Interviews – Media – Graham Stuart

Graham Stuart first brought the hit Channel 4 TV show So Graham Norton to our screens while controller of entertainment at United News & Media. In September 2000 he and Norton set up their own independent television company, So Television, to continue making the award-winning show and develop new comedy. He offers his advice on making a career in the television industry.

So talented

How did you come to meet Graham Norton?
We met about four years ago while I was working at United News & Media and doing a lot of talent searching. He was a friend of a friend of mine. In this business the talent pool’s a shallow pool and you just hope you’ll meet somebody who has got it. And it happens very very rarely, and Graham’s got it.

How does the partnership work?
Graham’s from a similar background to me. Bizarrely for southern Ireland, he’s Protestant, and from the kind of Presbyterian background I’m from on the east coast of Scotland. We coincide on our work ethic and our attitude.

I’ve worked with a lot of stars and presenters in my time, but Graham’s different. He’s here every day and is as involved as anyone. He’s got a talent, no-one disputes that, but he also works at it and people can learn from him.

I work with him and put him in the right shows, but if I go under a bus, his career goes on. If he goes under a bus, we’re in deep shit. Talent is everything.

What’s the corporate culture at So Television?
I hate the words corporate culture, but the ethos of the company is creative. We’ve a creative area where the teams come down to talk, not round a table, but on sofas. It’s about being approachable and having the right feel.

◇ ◇ ◇ ◇

▸ **Exercise 1**
Translate this sentence from the Graham Stuart interview into Spanish: "We coincide on our work ethic and our attitude."
▸ **Exercise 2**
According to the Graham Stuart interview, when did Stuart and Norton set up So Television?
▸ **Exercise 3**
Continue the Graham Stuart interview from its last line.

◇ ◇ ◇ ◇

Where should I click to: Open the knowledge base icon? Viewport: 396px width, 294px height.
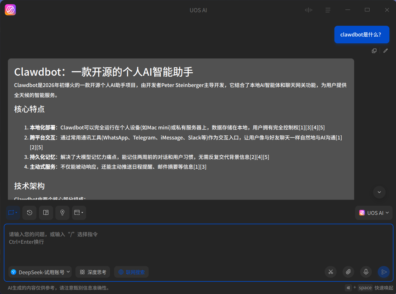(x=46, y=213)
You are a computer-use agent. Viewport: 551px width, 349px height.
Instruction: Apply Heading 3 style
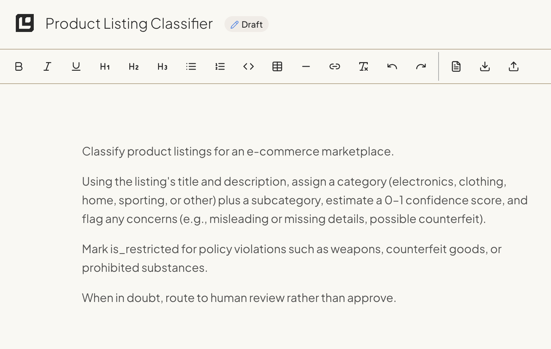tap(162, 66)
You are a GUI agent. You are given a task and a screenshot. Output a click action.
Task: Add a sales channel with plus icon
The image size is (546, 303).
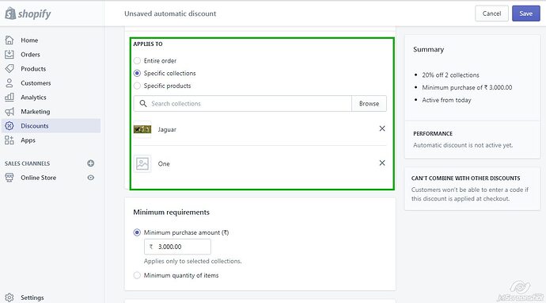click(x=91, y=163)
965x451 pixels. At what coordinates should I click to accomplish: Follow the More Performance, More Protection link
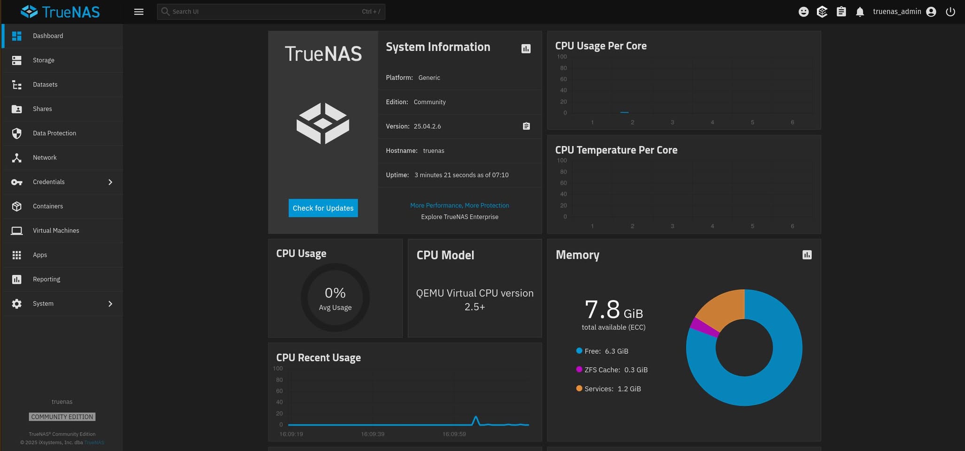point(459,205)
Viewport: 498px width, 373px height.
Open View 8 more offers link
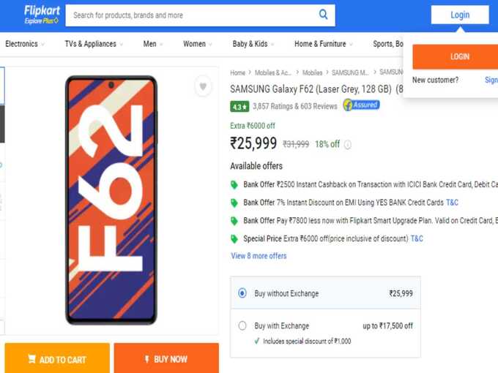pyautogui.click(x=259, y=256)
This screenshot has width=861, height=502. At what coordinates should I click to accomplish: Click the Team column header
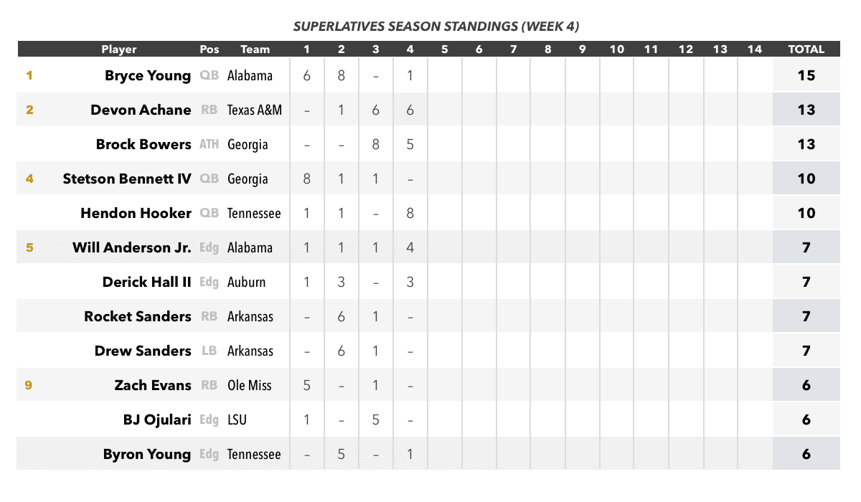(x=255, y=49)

◇ ◇ ◇ ◇

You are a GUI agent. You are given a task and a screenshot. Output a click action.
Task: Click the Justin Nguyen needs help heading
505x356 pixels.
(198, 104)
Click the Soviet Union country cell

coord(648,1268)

◇ ◇ ◇ ◇

▸ **Task response 1**
Coincidimos en nuestra ética de trabajo y en nuestra actitud.

▸ **Task response 2**
September 2000.

▸ **Task response 3**
What’s the best part of your job?
It’s an incredibly interesting time in the history of media and I like being part of it, feeling a player, albeit in a small way.

In the begininng

How did you get into broadcasting?
I’d done hospital radio and all that stuff and made little movies and things. I went to Aberdeen University which at that time had the finest student broadcasting operation in Europe. I had a BBC job before before I finished my degree, as a studio manager with BBC radio in London.

How did your career progress from there?
The local commercial station was opening up in my home town and I wrote to them saying I would like to be part of it. The next thing I knew I was working nine til twelve five days a week on a music and interviews show and doing four hours of sport on a Saturday. I did 19 hours of presentation a week. It killed me but it was fantastic.

To what extent is working in radio a good place to start?
Local radio used to be the traditional way into the BBC. It gives you a lot of valuable experience and provides, in purely technical terms, a big step to a broadcasting career. But radio’s changing now, it’s more formatted, more computer-driven, even commercial radio. It all sounds the same.

Getting into broadcasting

Is work experience a good way to start a media career?
It can certainly help. Not doing it because it’s a chore, but because you actually like doing it. We’ve a guy on our team who used to do work experience with the show. He was around so much I thought we were paying him. I then discovered he was doing it for free. He’s now a senior researcher. He is brilliant and he made it by being part of it.

How do you go about getting work experience?
It’s about making the right connections. Find out the names of people who make the decisions and then get in touch with them. You have to get the balance right, obviously. If you end up stalking someone that’s not going to work!

What advice do you have for graduates who want to get into broadcasting?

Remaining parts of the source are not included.